Mais il oublie l’antivol et, bien entendu, une fois la fête finie, il ne la retrouve pas… Volée par Hacine, un jeune de la ZUP. Anthony qui craint une violente colère de son père, ose quand même en parler à sa mère. Ils vont alors voir le père de Hacine pour essayer de récupérer la moto. Rendu furieux par cette histoire qu l’humilie, il frappe son fils à coup de ceinturon. Mais Hacine ira brûler l’engin devant l’appartement des parents d’Anthony qui, à son tour,  pour se venger, se bagarrera avec Hacine.

Deux ans plus tard, en 94, Anthony dont les parents ont divorcé, travaille dans un club nautique. Un soir, il retrouve Steph (dix-huit ans) qui ne semble plus si indifférente. Mais il part rejoindre la nuit sous sa tente, Vanessa. Steph, elle, a un amoureux : Simon qui l’a invitée cet été avec son amie Clem chez un cousin sur la côte basque. Mais, au dernier moment, Simon lui dit avec un certain cynisme qu’il s’en va aux Etats-Unis. Et elle rompt avec lui. Hacine lui a été prié d’aller au Maroc rejoindre sa mère pour lui éviter les tentations mais il monte un juteux trafic de hasch.

© Yannick Perrin

© Yannick Perrin

A un enterrement, il tombe sur Anthony qu’il agresse dans les toilettes d’un bar. Patrick, son père qui alors comprend tout, tabasse Hacine. Anthony part retrouve Steph qui pour se venge de Simon, fait l’amour avec cet encore adolescent. Puis il s’engage dans l’armée pour s’éloigner de sa mère déprimée et de son père alcoolo. Steph revient après être allée deux ans à Paris en classe prépa. Hacine, enfin un peu calmé, vite en couple avec Coralie et ils ont même eu un bébé

Les années ont passé. 1998 : Match de foot France/Croatie en demi-finale de la Coupe du monde. A Heillange, tout le monde regarde la retransmission. Comme Anthony, réformé de l’armée après une blessure. Hacine a juste un SMIC mais s’est offert une moto Suzuki TS 125. Colère de Coralie qui le menace de partir avec leur fille chez ses parents.
Dans un bar, Hacine et Anthony assistent à la seconde mi-temps du match. Début de réconciliation.entre les jeunes gens… Anthony réussit à lui emprunter sa Suzuki pour aller juste faire un tour ; en fait pour aller voir Steph qui le repoussera. Très déprimé, Anthony ira le lendemain avec sa mère pique-niquer au bord du lac où son père s’est noyé. Puis il remettra  la moto devant le magasin où travaille Hacine.
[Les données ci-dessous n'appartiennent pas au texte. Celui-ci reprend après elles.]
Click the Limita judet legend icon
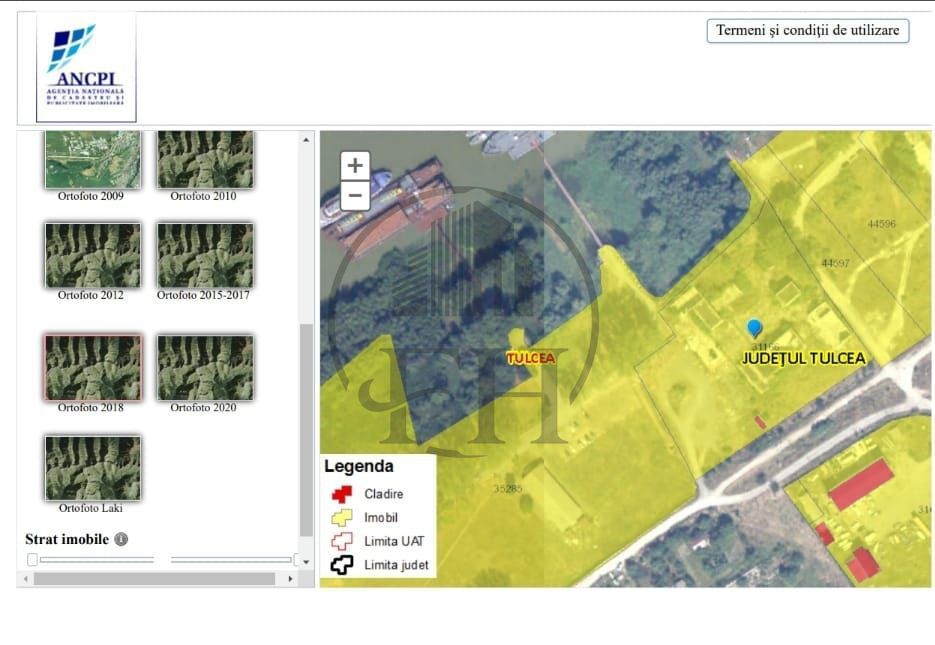This screenshot has height=645, width=935. click(342, 565)
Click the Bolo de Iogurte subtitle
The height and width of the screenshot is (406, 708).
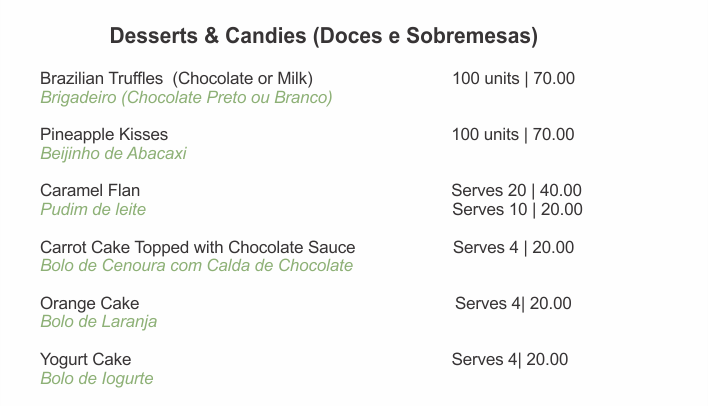[x=96, y=378]
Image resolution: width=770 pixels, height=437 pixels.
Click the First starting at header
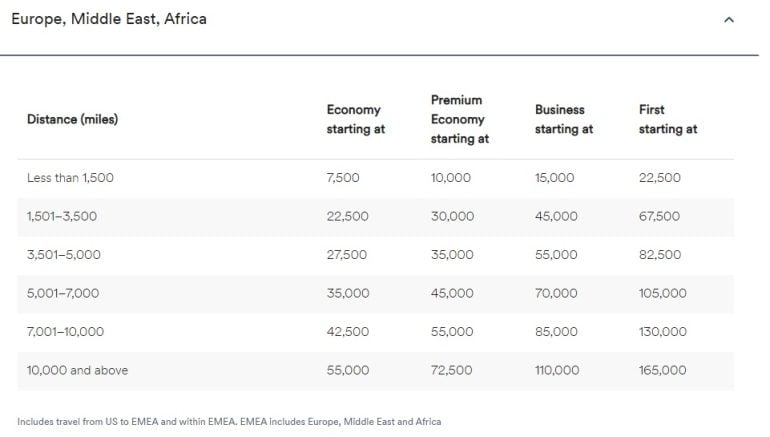pyautogui.click(x=667, y=120)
Les mots d’un langage quotidien sonnent juste et Nicolas Mathieu n’en rajoute pas quand il fait parler des jeunes de milieu défavorisé. Et il sait aussi bien montrer à la fois la disparition progressive d’une classe ouvrière dans l’industrie française et la coupure entre deux France qui s’ignorent. Le seul moment de communion sociale semblant être un grand match de foot… D’où sans doute le succès de ce roman couronné par le Goncourt puis adapté en série télévisée. et enfin recréé et mis en scène déjà par Simon Delétang au festival de Bussang (Vosges) avec treize jeunes acteurs issus de l’ENSATT.
Puis Hugo Roux en monte une autre version cette année à Thonon-les-Bains. D’abord les fleurs : impeccable direction d’acteurs -tous et tout de suite crédibles-  Diction et gestuelle d’une rare précision, grande unité de jeu, ce qui n’est pas si fréquent. Vérité des costumes et sobriété des quelques éléments de décor, des lumières et plages musicales. Tout ici est d’une rigueur absolue et bénéficie à l’évidence d’un long et fructueux travail de préparation et la mise en scène est d’une belle fluidité. Et il y a des moments particulièrement réussis comme une scène d’amour ou la confrontation entre Hacine et son père.
Là où cela va nettement moins bien : Hugo Roux ne maîtrise visiblement pas la dramaturgie de cette fresque sociale : c’est l’éternelle histoire du passage d’un roman à la scène. Ceux qui comportent beaucoup de dialogues s’y prêtent mieux. Et ceux où le récit est important ? Il n’y a pas de règle absolue et une adaptation de L’Odyssée même pas très bien montée, fonctionne presque à tous les coups. On comprend bien que le metteur en scène ait voulu garder la substantifique moelle du roman mais à l’impossible, nul n’est tenu et ici certaines scènes auraient pu être sans dommage aucun, être supprimées. Le spectacle -coup classique- diminue d’intensité vers la fin. Sans doute faudrait-il resserrer un peu le texte et Hugo Roux, épargnez-nous ces abondants jets de fumigènes qui ne servent rigoureusement à rien et qui sont devenus la tarte à la crème du théâtre contemporain. Votre spectacle mérite beaucoup mieux que cela et votre concepteur-lumière peut arriver au même résultat .
Ces réserves mises à part, allez voir ce spectacle très soigné et auquel on ne peut rester indifférent. Il faudra absolument suivre Hugo roux et son équipe.

Philippe du Vignal

Le Onze à 22 h 10, 11 boulevard Raspail, Avignon.